_To do_
For each line below, check whether "link" is present. Report how many lines have it, nothing else.

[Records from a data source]
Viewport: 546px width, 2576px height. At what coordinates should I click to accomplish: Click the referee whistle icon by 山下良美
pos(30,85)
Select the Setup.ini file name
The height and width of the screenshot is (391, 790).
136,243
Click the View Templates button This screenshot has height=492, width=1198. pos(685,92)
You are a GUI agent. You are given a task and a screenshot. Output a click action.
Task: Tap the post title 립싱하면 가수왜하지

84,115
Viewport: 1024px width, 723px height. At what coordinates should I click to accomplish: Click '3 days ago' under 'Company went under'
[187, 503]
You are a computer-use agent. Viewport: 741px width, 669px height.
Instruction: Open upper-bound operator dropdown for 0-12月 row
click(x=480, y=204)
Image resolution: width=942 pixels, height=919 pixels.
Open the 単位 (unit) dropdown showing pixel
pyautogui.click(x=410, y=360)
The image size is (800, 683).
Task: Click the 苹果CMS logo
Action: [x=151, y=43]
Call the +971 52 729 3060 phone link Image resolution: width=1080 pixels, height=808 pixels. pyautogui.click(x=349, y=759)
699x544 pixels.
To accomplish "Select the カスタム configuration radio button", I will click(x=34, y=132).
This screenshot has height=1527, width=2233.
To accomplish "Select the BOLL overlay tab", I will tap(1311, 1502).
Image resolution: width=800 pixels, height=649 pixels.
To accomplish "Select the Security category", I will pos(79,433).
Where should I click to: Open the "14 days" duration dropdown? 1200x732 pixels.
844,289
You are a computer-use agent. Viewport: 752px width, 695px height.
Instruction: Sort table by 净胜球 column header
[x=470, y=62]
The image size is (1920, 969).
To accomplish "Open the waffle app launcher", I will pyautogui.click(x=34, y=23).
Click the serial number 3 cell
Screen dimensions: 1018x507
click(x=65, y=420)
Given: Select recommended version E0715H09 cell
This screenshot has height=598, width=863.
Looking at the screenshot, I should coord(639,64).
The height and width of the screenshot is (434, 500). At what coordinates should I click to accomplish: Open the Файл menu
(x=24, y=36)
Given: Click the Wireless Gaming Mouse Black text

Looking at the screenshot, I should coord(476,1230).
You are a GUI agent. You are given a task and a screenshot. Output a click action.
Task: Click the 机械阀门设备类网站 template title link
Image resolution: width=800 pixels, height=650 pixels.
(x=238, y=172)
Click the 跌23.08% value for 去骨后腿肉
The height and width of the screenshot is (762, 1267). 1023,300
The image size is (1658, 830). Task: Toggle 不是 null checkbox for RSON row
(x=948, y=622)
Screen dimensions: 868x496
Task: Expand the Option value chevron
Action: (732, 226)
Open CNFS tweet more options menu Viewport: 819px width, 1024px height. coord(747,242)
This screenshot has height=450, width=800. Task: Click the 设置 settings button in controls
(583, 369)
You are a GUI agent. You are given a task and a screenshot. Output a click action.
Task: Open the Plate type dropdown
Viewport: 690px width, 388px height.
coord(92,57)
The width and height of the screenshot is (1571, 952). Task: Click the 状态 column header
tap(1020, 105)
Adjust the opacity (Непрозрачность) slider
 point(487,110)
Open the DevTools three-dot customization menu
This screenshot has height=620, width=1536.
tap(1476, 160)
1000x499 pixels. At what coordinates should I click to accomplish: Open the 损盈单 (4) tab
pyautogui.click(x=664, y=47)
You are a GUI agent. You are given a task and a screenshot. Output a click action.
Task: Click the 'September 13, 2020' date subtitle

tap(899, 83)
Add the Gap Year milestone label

_Exercise result_
2